▸ INSTRUCTIONS TO FOLLOW: Reproduce the listing below character for character; drop every image.

▸ DATASET RECORDS:
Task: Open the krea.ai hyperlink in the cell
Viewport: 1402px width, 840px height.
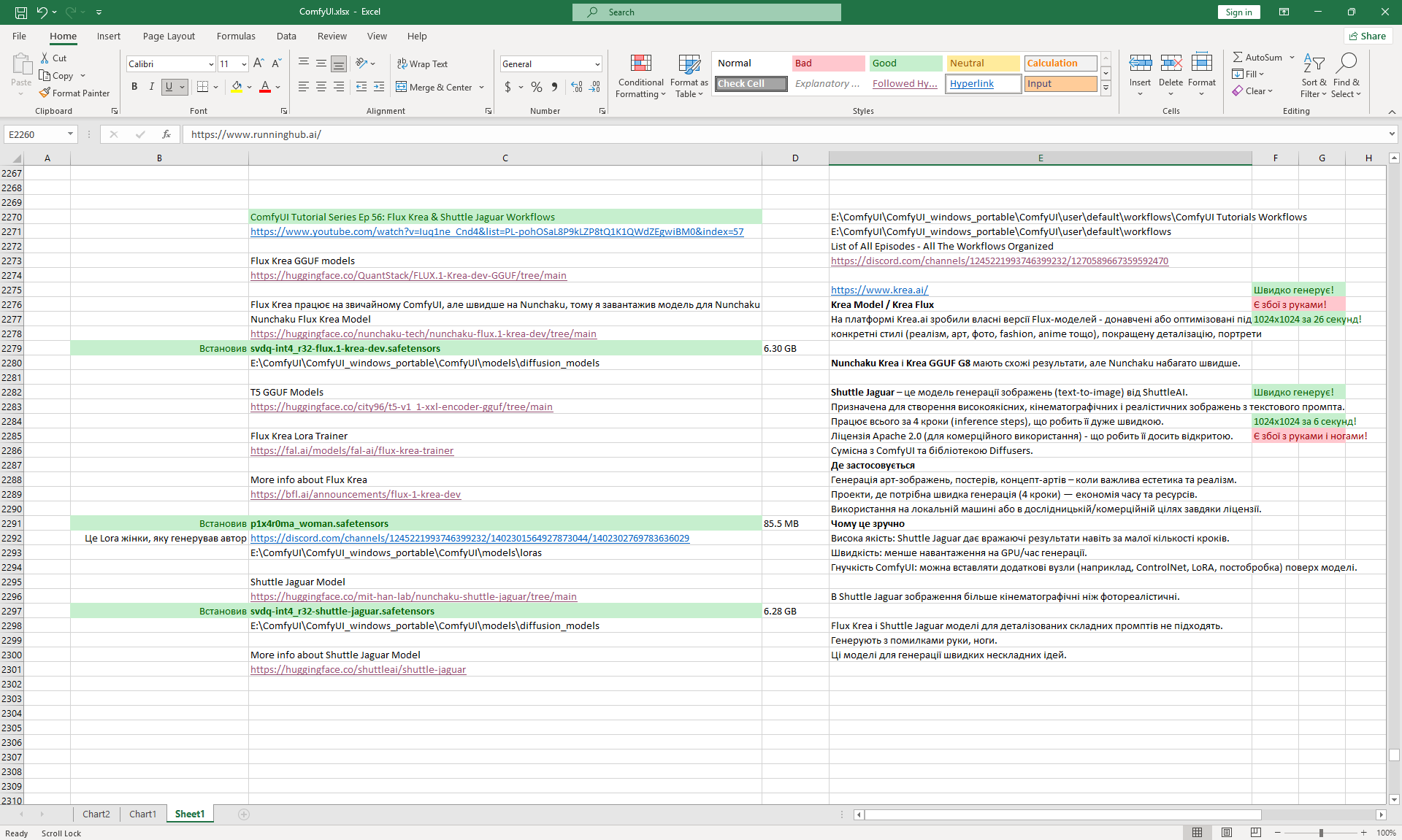Action: 879,290
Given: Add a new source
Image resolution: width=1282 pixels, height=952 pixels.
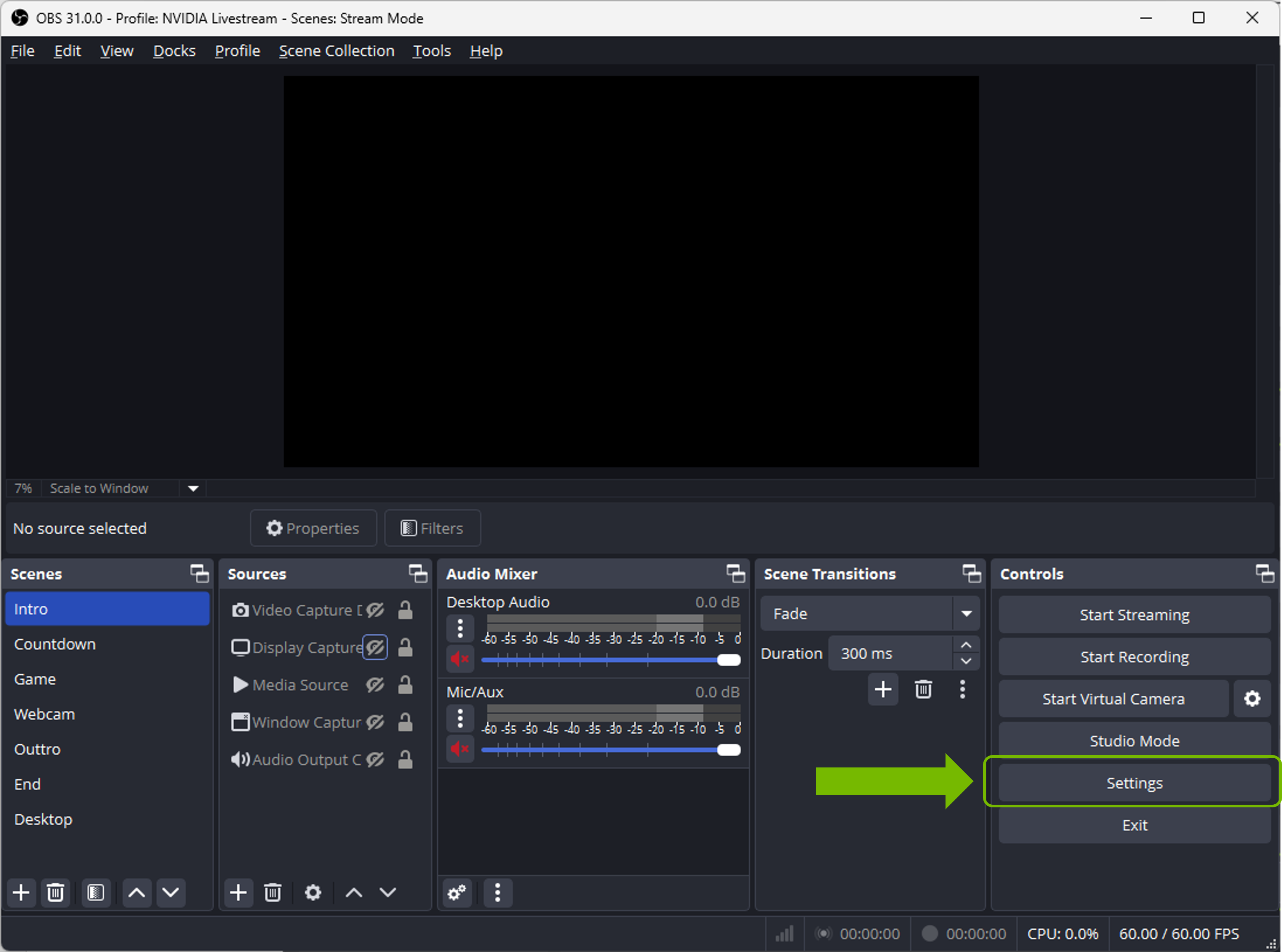Looking at the screenshot, I should tap(239, 893).
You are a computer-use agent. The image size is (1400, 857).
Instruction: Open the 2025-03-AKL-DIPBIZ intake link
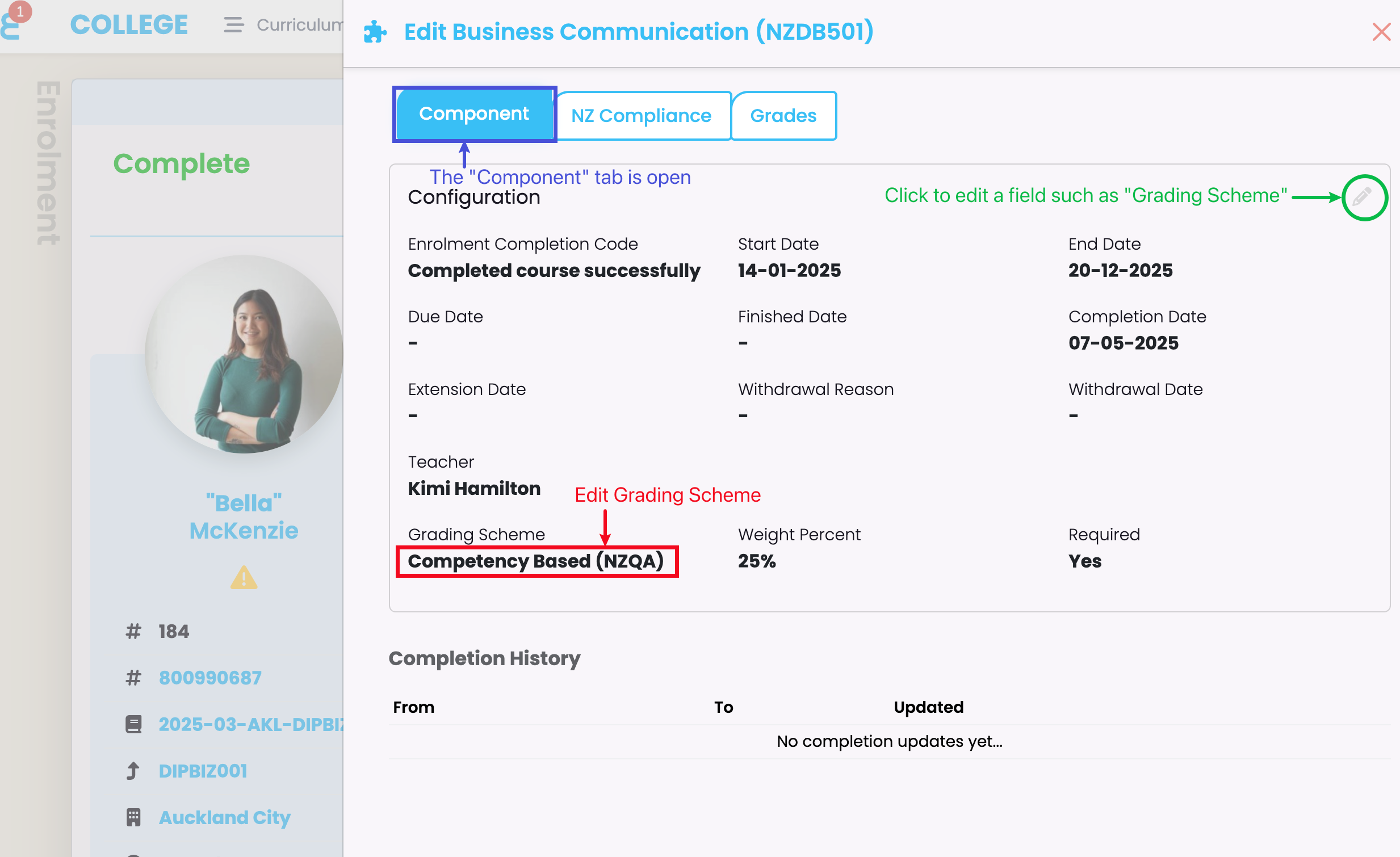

▸ SOLVED EXERCISE:
Task: Open the krea.ai hyperlink in the cell
Viewport: 1402px width, 840px height.
Action: 879,290
Given: Add a new source
Image resolution: width=1282 pixels, height=952 pixels.
Looking at the screenshot, I should tap(239, 893).
You are a computer-use agent. The image size is (1400, 857).
Instruction: Open the 2025-03-AKL-DIPBIZ intake link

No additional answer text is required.